--- DATA SHOWN Enclosed Below ---

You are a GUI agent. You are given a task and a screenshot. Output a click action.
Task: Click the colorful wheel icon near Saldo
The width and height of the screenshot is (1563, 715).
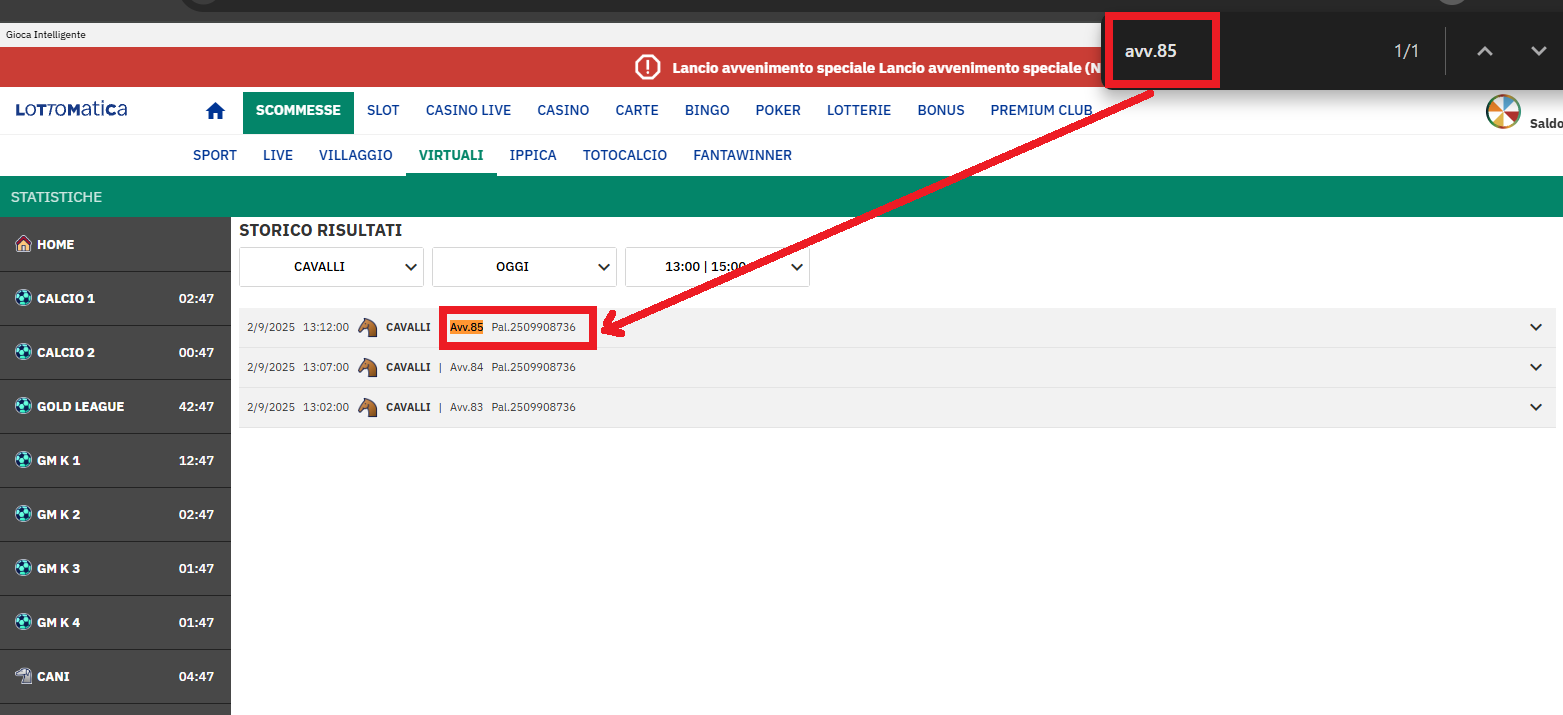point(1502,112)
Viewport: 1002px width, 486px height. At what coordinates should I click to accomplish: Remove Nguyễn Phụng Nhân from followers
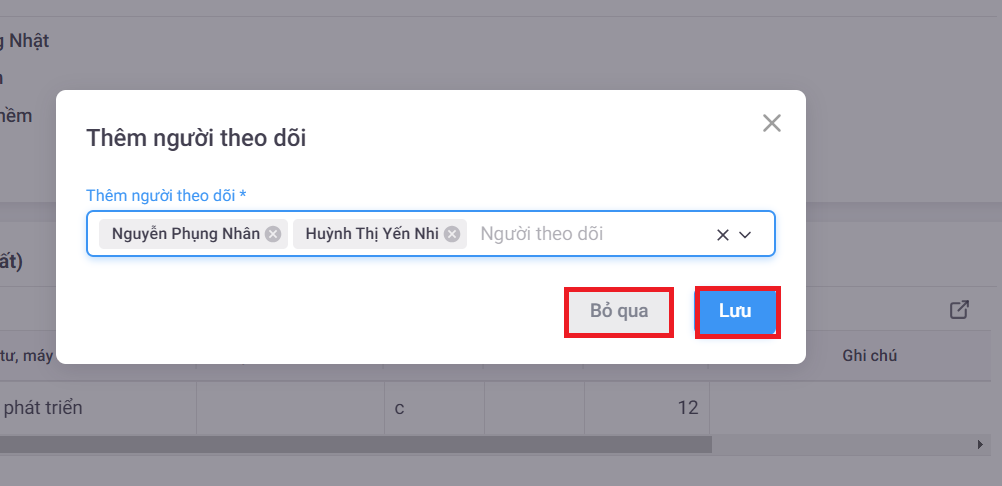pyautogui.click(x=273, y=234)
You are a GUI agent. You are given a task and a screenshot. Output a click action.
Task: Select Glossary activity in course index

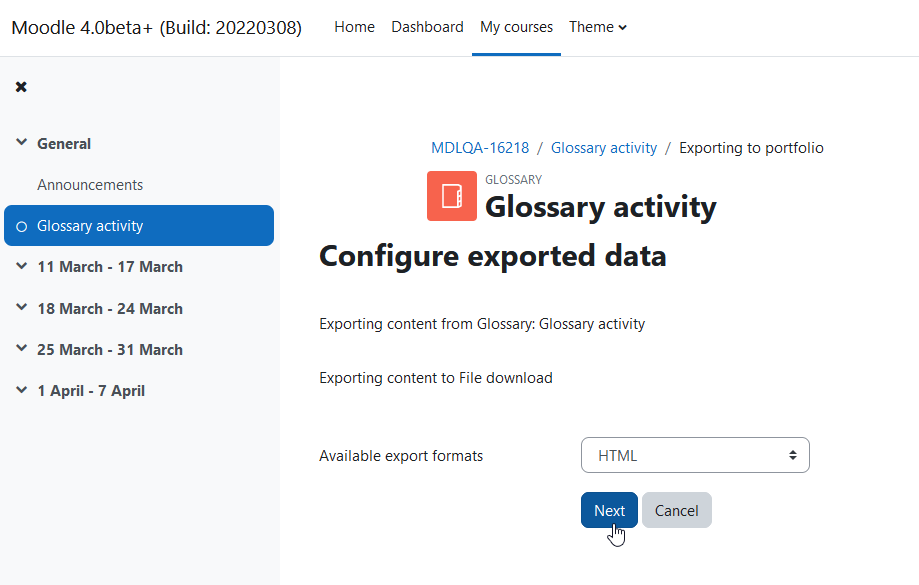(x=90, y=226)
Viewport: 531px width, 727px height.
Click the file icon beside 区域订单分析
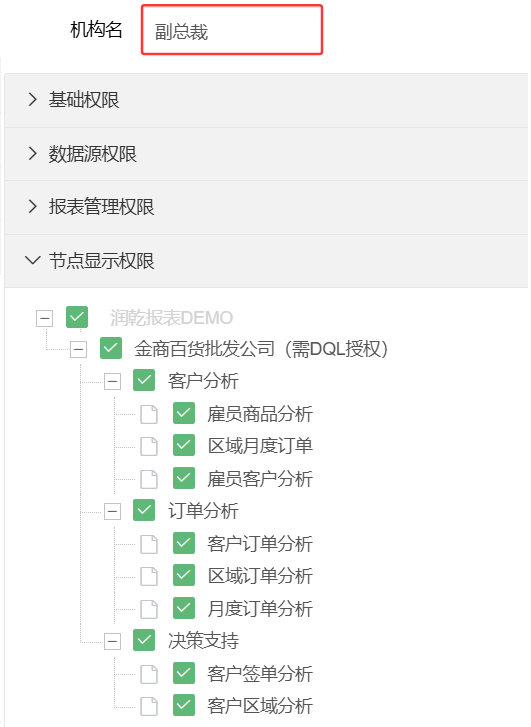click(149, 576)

--- End of Enclosed DATA SHOWN ---

The records above are to be repeated exactly, with every picture removed from the copy.

You are a GUI agent. You are given a task and a screenshot. Output a click action.
Task: Click the colorful wheel icon near Saldo
The width and height of the screenshot is (1563, 715).
point(1502,112)
Viewport: 1002px width, 486px height. At what coordinates should I click to accomplish: Remove Nguyễn Phụng Nhân from followers
pyautogui.click(x=273, y=234)
You are a GUI agent. You are given a task and a screenshot. Output a click action.
Task: Select Glossary activity in course index

(x=90, y=226)
Viewport: 531px width, 727px height.
Click the file icon beside 区域订单分析
click(149, 576)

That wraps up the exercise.